(十二)「差別的表現」ではなく「個性的表現」としてアルヨロシを使用しております。
「でも、アルヨロシを良く思わない人もいるんだよな。差別のように感じられるってことで」
「まあ確かに色んな人間がいるよな~。おれは差別って思ったこと、ないけど。『中国人といえば、それ』みたいなイメージ! でも実際に、アルとかヨロシとか言っている中国人は全然いない!」
それはそうだ。
だが……。
「アルやヨロシなんて言ってんの、お前しかいねーよ。あとは漫画とかアニメとかに出てくる中国人キャラ!」
それもそうだ。
しかし……。
「そういうことだし、お前もうアルヨロシ言うの、やめたら? やっぱ勿体ねーんだよ龍治は。せっかくかっこいいのによー……」
「いや、やめない。やめたくない」
「えー、何で?」
オレは「龍治って中国人っぽくないよね」と言われてから、語尾に「アル」や「ヨロシ」を付けて話すようになった。別に気にすることではない、と言われるかもしれないが、当時のオレにとっては気にすることだった。いや、今も気にしているな……。
その結果オレは、よくフィクションの中国人を意識した話し方をするようになった。それでも毎回というわけではなく、きちんとTPOを考えて話している。だから日常生活に支障は特にないし、それに……。
「今更やめたらオレらしさがなくなるし……何より、かわいいからやめたくない」
「ズコッ! ぶりっ子かよ、お前!」
そう。語尾に「アル」や「ヨロシ」を付けると……何だかかわいく感じるので、やめたくないのだ。
「それに、よく喜ばれるんだよ。オレが中華服を着たり、カンフーをしたり……アルヨロシを語尾に付けて話すと。『わあー、中国人だ!』とか笑顔で言われて。オレは悪い気はしないね」
自分が少しでも中国人であることを忘れたくないオレにとって、誰かに中国人と感じてもらえるのは大変ありがたいのだ。くだらないとか謎のこだわりとか思われるかもしれないが、オレには重要なこと。
まあカンフーや中華服は「気付いたらやっていた」が。物心ついたときから、というやつだ。染み着いている文化。それをやっている歴=年齢、と表現しても間違ってはいないと思う。
「オレはアルヨロシを『差別的表現』ではなく『個性的表現』と考えれば良いんじゃないか、と思っているんだ」
「つまり、ものは言いようってことだな……」
「そういうこと」
「はいはい……」
真男は「しょうがねー奴だなぁ」と呆れ顔で笑っている。オレについて色々と思うことはあるのだろうが、それでも真男は受け入れてくれる。長い付き合い……幼馴染みで親友というのもあって、許せる部分もあるということだろうか。
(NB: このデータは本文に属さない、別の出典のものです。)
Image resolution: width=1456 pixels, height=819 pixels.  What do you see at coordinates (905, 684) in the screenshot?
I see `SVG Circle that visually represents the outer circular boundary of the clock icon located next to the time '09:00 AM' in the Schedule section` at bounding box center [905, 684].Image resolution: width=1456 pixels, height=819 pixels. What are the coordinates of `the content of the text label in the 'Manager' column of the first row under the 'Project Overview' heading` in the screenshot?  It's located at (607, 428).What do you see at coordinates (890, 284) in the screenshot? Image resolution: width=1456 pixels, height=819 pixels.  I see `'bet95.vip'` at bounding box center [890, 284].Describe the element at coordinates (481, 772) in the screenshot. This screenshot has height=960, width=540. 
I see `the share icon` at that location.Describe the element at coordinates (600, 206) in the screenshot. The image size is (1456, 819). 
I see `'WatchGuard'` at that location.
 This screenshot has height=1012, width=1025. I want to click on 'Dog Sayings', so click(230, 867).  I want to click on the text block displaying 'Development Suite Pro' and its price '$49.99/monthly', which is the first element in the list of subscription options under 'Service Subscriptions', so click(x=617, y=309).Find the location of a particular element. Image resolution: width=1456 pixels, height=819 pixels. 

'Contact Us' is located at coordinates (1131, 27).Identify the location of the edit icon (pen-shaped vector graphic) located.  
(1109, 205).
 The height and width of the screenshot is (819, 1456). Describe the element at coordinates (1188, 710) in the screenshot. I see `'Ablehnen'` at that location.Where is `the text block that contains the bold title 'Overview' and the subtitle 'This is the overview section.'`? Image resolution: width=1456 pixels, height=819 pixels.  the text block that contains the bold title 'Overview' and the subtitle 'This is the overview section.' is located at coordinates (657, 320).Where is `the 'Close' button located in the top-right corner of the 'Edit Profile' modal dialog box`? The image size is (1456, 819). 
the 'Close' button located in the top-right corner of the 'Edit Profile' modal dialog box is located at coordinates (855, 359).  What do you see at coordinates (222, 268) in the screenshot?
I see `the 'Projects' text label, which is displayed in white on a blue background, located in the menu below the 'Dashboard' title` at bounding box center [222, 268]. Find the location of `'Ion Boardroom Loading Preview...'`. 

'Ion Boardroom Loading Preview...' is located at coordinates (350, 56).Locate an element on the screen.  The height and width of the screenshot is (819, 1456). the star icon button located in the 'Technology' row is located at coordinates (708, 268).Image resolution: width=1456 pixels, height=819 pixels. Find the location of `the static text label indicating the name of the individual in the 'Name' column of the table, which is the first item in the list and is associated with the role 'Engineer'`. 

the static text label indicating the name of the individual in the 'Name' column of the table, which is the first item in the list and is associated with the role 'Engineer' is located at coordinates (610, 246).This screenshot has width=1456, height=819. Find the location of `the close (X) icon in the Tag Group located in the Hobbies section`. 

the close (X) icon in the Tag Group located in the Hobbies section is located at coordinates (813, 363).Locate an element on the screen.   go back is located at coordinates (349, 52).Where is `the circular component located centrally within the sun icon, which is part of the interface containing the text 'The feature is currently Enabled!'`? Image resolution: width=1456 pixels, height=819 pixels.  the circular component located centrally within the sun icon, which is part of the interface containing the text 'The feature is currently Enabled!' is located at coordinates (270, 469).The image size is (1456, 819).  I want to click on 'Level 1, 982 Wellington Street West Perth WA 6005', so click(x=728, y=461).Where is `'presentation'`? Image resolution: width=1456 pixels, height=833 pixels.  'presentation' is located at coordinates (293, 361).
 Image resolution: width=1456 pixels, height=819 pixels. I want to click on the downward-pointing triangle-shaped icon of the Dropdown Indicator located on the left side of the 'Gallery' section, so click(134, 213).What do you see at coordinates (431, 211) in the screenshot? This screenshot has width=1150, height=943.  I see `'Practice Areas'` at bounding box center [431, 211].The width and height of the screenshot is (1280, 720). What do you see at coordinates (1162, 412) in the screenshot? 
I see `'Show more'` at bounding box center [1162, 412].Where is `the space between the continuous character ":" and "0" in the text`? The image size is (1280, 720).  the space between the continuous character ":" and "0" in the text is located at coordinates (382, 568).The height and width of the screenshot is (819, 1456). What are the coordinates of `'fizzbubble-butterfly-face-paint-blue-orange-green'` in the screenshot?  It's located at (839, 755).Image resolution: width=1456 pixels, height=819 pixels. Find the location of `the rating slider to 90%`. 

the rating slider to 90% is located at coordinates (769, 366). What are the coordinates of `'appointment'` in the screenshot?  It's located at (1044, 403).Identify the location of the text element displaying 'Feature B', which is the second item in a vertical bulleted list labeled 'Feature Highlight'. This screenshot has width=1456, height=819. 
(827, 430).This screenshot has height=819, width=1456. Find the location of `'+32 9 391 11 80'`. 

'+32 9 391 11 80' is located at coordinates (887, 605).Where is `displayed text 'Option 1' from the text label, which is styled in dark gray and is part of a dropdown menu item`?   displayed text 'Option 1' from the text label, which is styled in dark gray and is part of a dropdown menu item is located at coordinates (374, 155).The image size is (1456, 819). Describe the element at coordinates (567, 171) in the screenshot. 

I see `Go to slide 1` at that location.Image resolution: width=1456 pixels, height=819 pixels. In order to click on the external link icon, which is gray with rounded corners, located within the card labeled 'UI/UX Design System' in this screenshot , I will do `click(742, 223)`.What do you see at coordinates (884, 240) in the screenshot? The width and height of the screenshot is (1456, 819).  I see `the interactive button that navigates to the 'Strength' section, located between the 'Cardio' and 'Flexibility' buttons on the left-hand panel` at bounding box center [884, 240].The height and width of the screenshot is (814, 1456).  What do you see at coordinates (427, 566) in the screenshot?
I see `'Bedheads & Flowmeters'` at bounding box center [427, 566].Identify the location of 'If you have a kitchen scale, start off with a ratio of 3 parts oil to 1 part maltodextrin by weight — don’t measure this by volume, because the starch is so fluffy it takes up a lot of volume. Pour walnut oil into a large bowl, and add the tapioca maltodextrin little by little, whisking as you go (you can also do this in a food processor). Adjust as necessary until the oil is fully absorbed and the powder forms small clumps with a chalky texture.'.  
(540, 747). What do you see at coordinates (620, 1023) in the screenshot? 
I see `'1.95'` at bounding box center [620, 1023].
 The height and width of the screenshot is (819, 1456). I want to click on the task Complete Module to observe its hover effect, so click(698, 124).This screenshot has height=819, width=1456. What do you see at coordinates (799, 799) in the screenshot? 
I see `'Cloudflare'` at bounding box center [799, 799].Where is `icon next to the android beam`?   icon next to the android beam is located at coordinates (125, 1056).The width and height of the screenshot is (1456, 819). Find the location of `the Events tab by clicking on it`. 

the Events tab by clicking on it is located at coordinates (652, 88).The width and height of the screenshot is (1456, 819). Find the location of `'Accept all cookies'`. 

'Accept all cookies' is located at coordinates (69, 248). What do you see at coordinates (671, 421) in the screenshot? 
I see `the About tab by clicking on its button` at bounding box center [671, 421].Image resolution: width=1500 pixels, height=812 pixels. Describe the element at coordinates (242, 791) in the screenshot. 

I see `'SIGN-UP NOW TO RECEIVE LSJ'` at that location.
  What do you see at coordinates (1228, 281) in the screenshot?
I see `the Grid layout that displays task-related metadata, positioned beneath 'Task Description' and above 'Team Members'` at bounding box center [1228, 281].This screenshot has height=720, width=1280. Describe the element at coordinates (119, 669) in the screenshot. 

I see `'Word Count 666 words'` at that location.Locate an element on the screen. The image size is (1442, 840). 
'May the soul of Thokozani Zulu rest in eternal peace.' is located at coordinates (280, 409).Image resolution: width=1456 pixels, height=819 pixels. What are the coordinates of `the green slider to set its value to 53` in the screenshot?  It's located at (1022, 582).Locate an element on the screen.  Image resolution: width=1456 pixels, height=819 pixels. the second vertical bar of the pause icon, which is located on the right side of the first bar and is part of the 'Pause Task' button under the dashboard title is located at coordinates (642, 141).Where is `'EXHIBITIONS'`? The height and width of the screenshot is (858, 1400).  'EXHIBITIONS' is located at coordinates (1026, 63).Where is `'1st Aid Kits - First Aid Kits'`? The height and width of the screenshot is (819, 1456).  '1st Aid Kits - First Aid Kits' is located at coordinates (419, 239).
「でもオレと似たような考えとか悩みとか、こだわりとかを持っている人も多いぞ?」
「まあ、それはそうだな。おれも龍治のこと、言えない」
「だろ? でも結局は何が差別で何が差別じゃないなんて、それぞれだよなぁ……。例えば……ハーフとかクォーターっていう表現もオレは傷付かないけど、傷付く人もいるみたいだし」
「おれ……その言葉、普通に言っちゃうよ。じゃあ、どんな言い方をすれば良いんだ?」
「難しいよなぁ……でも大事なことではある」
「そりゃあ大事だ」
「それはそうと……そろそろ道場、行こうぜ?」
「うん、そうだな」
座って話していたオレたちは立ち上がり、今日やることに取りかかり始めた。